Setup tutorial: Gemma 3 12B on RTX 5060 Ti
AI-generated, GPU-specific. Verified commands for your exact hardware.
Run Gemma 3 12B on your NVIDIA GeForce RTX 5060 Ti with Ollama using the Q4_K_M quantization for Grade S performance at ~81 tok/sec.
Prerequisites
Before starting, ensure you have at least 10GB of free disk space, a compatible operating system (Windows or Linux), the latest NVIDIA drivers (version 525.60.11 or later), and CUDA 11.8 installed.
Expected performance
With the recommended settings, you can expect the model to run at approximately 81 tokens per second, using around 7.3GB of VRAM. This leaves about 8.7GB of VRAM for context, allowing for a practical context window of up to 32,768 tokens.
1. Install runtimeOllama
pip install ollama
ollama init2. Download the model
Download the 6.8GB Q4_K_M quantized version of Gemma 3 12B from Hugging Face.

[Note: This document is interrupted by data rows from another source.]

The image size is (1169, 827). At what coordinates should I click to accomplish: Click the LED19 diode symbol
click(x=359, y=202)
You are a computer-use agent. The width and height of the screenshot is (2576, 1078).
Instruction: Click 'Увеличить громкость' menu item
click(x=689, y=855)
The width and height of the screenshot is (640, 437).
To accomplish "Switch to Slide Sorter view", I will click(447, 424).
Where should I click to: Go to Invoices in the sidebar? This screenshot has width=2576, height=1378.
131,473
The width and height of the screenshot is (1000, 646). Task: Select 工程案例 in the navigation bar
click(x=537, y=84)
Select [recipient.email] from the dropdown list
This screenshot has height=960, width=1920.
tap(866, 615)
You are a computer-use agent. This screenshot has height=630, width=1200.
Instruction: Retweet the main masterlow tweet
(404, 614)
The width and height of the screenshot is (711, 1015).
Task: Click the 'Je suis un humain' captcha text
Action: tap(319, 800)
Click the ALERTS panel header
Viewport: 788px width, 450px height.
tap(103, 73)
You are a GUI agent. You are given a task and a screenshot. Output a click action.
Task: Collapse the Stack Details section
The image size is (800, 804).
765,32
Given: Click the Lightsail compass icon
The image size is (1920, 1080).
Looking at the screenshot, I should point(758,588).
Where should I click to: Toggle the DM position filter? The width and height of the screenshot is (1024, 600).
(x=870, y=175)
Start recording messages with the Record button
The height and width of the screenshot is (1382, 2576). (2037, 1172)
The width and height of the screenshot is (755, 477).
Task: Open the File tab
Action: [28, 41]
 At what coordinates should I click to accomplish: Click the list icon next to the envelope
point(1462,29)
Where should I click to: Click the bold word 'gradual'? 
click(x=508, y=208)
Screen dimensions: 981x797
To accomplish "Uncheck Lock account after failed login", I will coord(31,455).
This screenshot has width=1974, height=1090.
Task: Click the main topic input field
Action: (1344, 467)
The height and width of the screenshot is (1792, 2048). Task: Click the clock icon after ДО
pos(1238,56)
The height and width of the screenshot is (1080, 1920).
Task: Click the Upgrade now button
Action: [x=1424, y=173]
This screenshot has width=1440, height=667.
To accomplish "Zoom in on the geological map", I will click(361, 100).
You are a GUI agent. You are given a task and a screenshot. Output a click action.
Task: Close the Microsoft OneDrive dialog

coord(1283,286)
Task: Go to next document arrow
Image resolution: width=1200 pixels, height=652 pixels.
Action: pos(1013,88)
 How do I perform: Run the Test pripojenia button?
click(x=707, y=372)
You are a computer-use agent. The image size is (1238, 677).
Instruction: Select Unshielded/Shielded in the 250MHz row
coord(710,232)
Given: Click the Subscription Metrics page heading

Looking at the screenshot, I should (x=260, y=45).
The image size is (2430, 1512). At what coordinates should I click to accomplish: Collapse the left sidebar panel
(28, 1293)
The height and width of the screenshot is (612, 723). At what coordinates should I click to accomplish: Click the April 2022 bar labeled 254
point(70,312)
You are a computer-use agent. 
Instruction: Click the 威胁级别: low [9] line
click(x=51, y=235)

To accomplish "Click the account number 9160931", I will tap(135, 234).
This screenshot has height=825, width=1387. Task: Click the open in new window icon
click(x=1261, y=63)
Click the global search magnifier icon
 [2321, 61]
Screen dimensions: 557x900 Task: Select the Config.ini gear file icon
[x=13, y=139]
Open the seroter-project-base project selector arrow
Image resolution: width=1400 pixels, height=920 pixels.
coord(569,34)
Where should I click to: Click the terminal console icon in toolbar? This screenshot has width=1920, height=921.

ollama pull bartowski/google_gemma-3-12b-it-GGUF:google_gemma-3-12b-it-Q4_K_M.gguf3. Run it
ollama run google_gemma-3-12b-it-Q4_K_M.gguf --n-gpu-layers 12 --flash-attn --tensor-parallelism 24. Optimize for RTX 5060 Ti
For optimal performance on the NVIDIA GeForce RTX 5060 Ti with 16GB VRAM, set --n-gpu-layers to 12 to utilize most of the VRAM while leaving some headroom. Enable --flash-attn for faster attention computation and set --tensor-parallelism to 2 to distribute the workload across the GPU cores effectively.
Troubleshooting
Out of memory error during inference
Reduce the number of --n-gpu-layers to 8 or 6 to lower VRAM usage.
Slow token generation speed
Ensure that --flash-attn is enabled and try increasing --tensor-parallelism to 4 if your GPU supports it.
Model fails to load
Check that the model file is fully downloaded and not corrupted. Re-run the download command if necessary.
Alternative runtimes
For users preferring a different runtime, consider LM Studio for a more user-friendly GUI, llama.cpp for lightweight and portable deployment, or Jan for advanced customization options. Each runtime has its strengths, but Ollama provides a balanced approach for ease of use and performance on the NVIDIA GeForce RTX 5060 Ti.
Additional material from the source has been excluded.